Clearing the channels

The risk factors for PAD are much the same as those for heart disease: obesity, high blood pressure, high cholesterol levels, smoking, and diabetes. And, like heart disease, there are many things that can be done to slow the progression of PAD, especially when it is caught early.

“We can successfully treat PAD,” Patel emphasizes. “We can reduce the risk of complications, and we can also help relieve your symptoms, but you need a diagnosis.”

That means taking recurring leg pain seriously, especially if you have the risk factors for PAD and heart disease. “If you get calf, buttock, or leg pain when you walk, requiring you to stop and rest, ask yourself: ‘What would I do if this was chest pain?’ You would probably get it checked out, even if you thought it might just be heartburn or reflux. This could be your equivalent of chest pain.”

Now what?: after a diagnosis of PAD

What’s most important about having peripheral artery disease (PAD) isn’t the PAD itself -- it’s what it says about your risk for other, life-threatening conditions.

Cynthia Shortell, MD, head of vascular surgery at Duke, says that being diagnosed with PAD means one thing for certain: you’ve got atherosclerosis -- otherwise known as hardened arteries. “And you should definitely seek treatment and evaluation for that,” she says, as it’s a major risk factor for heart disease and stroke.

But she says that PAD is not, in and of itself, a condition that requires aggressive treatment in all people. Choosing treatment (or not) often depends on how much your symptoms interfere with your life.

In those with mild to moderate symptoms, Shortell says three therapies are most often recommended:

  • Smoking cessation: better blood flow in the limbs is one of many benefits to smokers who quit.
  • An exercise routine, which can be as simple as a daily walk, is a very effective way to build new vessels and improve circulation -- when the routine is maintained, of course.
  • In some patients, medications can be useful, but they do have important side effects that should be weighed carefully with your physician.

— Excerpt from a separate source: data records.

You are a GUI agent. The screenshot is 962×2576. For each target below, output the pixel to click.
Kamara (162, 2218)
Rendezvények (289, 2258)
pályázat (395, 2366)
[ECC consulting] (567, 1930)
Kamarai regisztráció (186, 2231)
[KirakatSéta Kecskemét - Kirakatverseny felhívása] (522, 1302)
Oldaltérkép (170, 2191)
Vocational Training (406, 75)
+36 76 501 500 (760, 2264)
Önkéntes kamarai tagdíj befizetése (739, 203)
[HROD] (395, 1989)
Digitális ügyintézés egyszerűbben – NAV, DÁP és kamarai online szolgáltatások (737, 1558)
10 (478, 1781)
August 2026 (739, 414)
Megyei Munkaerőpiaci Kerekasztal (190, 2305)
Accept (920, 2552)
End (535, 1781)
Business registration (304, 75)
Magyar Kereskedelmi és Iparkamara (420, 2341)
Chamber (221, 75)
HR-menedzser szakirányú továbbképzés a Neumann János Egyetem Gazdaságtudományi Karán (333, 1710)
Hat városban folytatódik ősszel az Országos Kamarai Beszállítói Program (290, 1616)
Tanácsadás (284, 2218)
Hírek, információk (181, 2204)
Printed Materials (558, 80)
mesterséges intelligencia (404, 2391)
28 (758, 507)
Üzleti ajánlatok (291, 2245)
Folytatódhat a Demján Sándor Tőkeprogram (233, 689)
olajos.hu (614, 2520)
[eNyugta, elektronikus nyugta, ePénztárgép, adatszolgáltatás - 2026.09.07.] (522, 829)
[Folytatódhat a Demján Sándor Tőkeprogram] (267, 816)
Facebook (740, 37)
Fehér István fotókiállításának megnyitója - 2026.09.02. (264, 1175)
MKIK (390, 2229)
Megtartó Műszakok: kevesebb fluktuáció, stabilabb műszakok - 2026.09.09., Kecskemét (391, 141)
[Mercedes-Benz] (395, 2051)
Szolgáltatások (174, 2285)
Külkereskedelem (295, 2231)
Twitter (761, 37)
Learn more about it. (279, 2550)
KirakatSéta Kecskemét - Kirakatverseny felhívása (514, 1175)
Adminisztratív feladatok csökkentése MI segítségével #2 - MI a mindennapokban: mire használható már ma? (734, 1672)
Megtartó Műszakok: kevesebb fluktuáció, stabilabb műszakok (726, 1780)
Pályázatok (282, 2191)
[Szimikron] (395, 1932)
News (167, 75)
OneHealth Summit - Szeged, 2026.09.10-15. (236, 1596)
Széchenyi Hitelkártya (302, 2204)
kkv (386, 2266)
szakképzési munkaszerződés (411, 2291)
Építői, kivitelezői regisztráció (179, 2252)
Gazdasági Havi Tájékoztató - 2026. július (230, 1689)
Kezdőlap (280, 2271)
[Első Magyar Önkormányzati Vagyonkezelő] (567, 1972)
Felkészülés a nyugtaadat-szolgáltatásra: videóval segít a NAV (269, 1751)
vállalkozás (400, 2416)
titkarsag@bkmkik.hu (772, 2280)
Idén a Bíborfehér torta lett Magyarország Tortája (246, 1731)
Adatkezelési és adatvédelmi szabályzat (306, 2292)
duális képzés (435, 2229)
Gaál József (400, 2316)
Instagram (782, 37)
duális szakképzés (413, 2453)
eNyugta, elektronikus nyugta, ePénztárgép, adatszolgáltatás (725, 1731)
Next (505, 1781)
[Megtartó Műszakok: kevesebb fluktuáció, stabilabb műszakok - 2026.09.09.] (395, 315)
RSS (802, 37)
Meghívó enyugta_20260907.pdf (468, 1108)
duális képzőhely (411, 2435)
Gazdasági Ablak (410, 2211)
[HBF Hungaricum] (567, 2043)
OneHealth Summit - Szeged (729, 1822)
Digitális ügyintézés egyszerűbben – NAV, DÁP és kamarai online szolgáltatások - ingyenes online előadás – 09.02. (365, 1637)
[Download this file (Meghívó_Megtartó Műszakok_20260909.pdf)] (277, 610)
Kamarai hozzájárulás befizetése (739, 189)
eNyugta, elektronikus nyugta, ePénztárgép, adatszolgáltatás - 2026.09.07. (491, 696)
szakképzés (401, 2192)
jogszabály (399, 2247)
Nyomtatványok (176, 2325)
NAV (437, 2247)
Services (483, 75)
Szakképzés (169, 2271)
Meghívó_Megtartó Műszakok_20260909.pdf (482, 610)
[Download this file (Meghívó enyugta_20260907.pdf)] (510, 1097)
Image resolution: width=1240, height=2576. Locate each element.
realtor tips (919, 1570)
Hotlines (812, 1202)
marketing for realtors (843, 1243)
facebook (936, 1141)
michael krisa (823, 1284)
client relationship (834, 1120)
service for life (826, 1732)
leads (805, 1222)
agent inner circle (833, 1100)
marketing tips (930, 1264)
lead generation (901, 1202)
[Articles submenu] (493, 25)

For people with severe symptoms -- persistent, debilitating leg pain or wounds that won’t heal -- surgical procedures can open up the blocked veins. These are similar to the procedures used to open blood vessels in patients with advanced heart disease: opening a blocked vein by placing a balloon or stent into the vessel, or performing a bypass, using vein taken from the patient’s thigh.

Shortell says that for most patients with claudication, deciding to have one of these surgical procedures is not unlike the decision to have knee replacement surgery. “It’s a quality-of-life decision,” she says.

The effects are long-lasting, but not permanent -- so in younger patients, or patients who have health problems that may require a bypass surgery later on, physicians often advise delaying extensive surgical treatment for as long as possible.

“We usually reserve bypass for very severe cases -- such as those where, if you don’t do something, the patient may lose his leg.” But she notes that very few people -- fewer than 5 percent -- will actually lose a limb due to PAD. Diabetes, kidney disease, and smoking are the main reasons that PAD could become a limb -- and life -- threatening condition.